**THE RECORDS:**
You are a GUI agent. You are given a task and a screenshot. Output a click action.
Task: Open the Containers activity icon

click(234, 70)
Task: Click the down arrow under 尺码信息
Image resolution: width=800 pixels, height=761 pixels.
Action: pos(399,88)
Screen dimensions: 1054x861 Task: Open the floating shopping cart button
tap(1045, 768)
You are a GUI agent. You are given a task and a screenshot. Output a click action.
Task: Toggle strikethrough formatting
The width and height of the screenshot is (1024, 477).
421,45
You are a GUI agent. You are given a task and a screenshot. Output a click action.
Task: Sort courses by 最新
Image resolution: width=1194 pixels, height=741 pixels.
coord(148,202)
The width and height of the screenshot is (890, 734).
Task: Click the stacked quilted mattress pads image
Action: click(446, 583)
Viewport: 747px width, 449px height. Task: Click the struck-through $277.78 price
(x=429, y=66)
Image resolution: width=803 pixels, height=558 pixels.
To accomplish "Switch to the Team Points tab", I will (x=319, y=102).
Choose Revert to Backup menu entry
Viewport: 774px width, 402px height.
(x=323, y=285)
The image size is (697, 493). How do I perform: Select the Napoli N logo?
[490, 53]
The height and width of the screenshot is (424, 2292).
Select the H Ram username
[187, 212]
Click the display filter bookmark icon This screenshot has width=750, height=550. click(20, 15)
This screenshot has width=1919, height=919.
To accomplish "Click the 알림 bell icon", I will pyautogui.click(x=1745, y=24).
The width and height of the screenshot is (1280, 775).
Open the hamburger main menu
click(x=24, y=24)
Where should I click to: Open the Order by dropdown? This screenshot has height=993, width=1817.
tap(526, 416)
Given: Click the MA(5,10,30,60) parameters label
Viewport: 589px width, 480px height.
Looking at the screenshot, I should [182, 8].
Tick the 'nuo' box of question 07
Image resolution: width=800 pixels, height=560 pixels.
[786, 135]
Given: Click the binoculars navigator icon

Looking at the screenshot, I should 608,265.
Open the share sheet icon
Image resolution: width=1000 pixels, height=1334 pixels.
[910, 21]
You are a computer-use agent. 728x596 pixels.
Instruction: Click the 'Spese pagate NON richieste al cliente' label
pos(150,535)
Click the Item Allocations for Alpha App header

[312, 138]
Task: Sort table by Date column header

**PROBLEM TO WORK ON:** Exactly the lines from the one containing "Where should I" through the final line of the records above are needed, copied word for word.

**TASK ANSWER:**
Where should I click to: Open the Order by dropdown? This screenshot has height=993, width=1817.
tap(526, 416)
Given: Click the MA(5,10,30,60) parameters label
Viewport: 589px width, 480px height.
Looking at the screenshot, I should [182, 8].
Tick the 'nuo' box of question 07
Image resolution: width=800 pixels, height=560 pixels.
[786, 135]
Given: Click the binoculars navigator icon

Looking at the screenshot, I should 608,265.
Open the share sheet icon
Image resolution: width=1000 pixels, height=1334 pixels.
[910, 21]
You are a computer-use agent. 728x596 pixels.
Instruction: Click the 'Spese pagate NON richieste al cliente' label
pos(150,535)
Click the Item Allocations for Alpha App header

[312, 138]
Task: Sort table by Date column header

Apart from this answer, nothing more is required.